> [WORK ORDER] Nothing in the entries may change when they are transcribed.

(Records from a collection)
▼▼▼

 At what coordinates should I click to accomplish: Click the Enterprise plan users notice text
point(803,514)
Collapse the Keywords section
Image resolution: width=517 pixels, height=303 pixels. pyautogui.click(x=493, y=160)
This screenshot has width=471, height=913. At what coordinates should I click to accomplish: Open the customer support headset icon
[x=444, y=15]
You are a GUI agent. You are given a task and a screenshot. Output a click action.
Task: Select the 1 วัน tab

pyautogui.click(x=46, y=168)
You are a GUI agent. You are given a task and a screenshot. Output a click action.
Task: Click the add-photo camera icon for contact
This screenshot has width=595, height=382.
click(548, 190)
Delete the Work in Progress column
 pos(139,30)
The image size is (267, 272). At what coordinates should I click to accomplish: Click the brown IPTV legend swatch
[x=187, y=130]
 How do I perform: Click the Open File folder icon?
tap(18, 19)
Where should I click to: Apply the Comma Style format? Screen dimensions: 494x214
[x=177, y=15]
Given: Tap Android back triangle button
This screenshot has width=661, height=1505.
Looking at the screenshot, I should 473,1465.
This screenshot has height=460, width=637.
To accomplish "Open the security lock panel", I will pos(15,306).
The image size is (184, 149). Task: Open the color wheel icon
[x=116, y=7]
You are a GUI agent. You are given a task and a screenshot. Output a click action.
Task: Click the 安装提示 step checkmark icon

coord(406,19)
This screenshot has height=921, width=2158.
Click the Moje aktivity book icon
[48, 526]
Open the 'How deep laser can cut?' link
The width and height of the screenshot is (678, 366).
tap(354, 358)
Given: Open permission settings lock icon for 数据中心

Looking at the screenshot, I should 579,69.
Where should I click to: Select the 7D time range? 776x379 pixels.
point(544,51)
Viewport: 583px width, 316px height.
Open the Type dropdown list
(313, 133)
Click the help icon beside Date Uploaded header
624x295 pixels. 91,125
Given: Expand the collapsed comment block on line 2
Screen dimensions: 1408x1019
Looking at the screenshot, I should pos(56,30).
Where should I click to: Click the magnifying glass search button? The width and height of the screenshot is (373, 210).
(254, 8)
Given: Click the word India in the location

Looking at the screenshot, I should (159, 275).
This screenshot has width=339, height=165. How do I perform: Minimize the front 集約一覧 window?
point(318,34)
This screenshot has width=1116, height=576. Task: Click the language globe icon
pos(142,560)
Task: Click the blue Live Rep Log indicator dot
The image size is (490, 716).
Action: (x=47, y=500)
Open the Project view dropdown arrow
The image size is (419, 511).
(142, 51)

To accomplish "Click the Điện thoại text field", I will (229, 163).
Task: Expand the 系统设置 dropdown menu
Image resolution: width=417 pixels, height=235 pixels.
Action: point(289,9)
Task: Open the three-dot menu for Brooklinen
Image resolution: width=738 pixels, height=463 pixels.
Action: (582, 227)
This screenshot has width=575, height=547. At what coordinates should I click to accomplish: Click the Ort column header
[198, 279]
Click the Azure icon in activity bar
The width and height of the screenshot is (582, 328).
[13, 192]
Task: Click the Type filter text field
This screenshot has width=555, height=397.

▲▲▲

> [TASK SOLUTION]
 At what coordinates should I click to accomplish: Click the Enterprise plan users notice text
point(803,514)
Collapse the Keywords section
Image resolution: width=517 pixels, height=303 pixels. pyautogui.click(x=493, y=160)
This screenshot has width=471, height=913. At what coordinates should I click to accomplish: Open the customer support headset icon
[x=444, y=15]
You are a GUI agent. You are given a task and a screenshot. Output a click action.
Task: Select the 1 วัน tab

pyautogui.click(x=46, y=168)
You are a GUI agent. You are given a task and a screenshot. Output a click action.
Task: Click the add-photo camera icon for contact
This screenshot has width=595, height=382.
click(548, 190)
Delete the Work in Progress column
 pos(139,30)
The image size is (267, 272). At what coordinates should I click to accomplish: Click the brown IPTV legend swatch
[x=187, y=130]
 How do I perform: Click the Open File folder icon?
tap(18, 19)
Where should I click to: Apply the Comma Style format? Screen dimensions: 494x214
[x=177, y=15]
Given: Tap Android back triangle button
This screenshot has width=661, height=1505.
Looking at the screenshot, I should 473,1465.
This screenshot has height=460, width=637.
To accomplish "Open the security lock panel", I will pos(15,306).
The image size is (184, 149). Task: Open the color wheel icon
[x=116, y=7]
You are a GUI agent. You are given a task and a screenshot. Output a click action.
Task: Click the 安装提示 step checkmark icon

coord(406,19)
This screenshot has height=921, width=2158.
Click the Moje aktivity book icon
[48, 526]
Open the 'How deep laser can cut?' link
The width and height of the screenshot is (678, 366).
tap(354, 358)
Given: Open permission settings lock icon for 数据中心

Looking at the screenshot, I should 579,69.
Where should I click to: Select the 7D time range? 776x379 pixels.
point(544,51)
Viewport: 583px width, 316px height.
Open the Type dropdown list
(313, 133)
Click the help icon beside Date Uploaded header
624x295 pixels. 91,125
Given: Expand the collapsed comment block on line 2
Screen dimensions: 1408x1019
Looking at the screenshot, I should pos(56,30).
Where should I click to: Click the magnifying glass search button? The width and height of the screenshot is (373, 210).
(254, 8)
Given: Click the word India in the location

Looking at the screenshot, I should (159, 275).
This screenshot has width=339, height=165. How do I perform: Minimize the front 集約一覧 window?
point(318,34)
This screenshot has width=1116, height=576. Task: Click the language globe icon
pos(142,560)
Task: Click the blue Live Rep Log indicator dot
The image size is (490, 716).
Action: (x=47, y=500)
Open the Project view dropdown arrow
The image size is (419, 511).
(142, 51)

To accomplish "Click the Điện thoại text field", I will (229, 163).
Task: Expand the 系统设置 dropdown menu
Image resolution: width=417 pixels, height=235 pixels.
Action: point(289,9)
Task: Open the three-dot menu for Brooklinen
Image resolution: width=738 pixels, height=463 pixels.
Action: (582, 227)
This screenshot has width=575, height=547. At what coordinates should I click to accomplish: Click the Ort column header
[198, 279]
Click the Azure icon in activity bar
The width and height of the screenshot is (582, 328).
[13, 192]
Task: Click the Type filter text field
This screenshot has width=555, height=397.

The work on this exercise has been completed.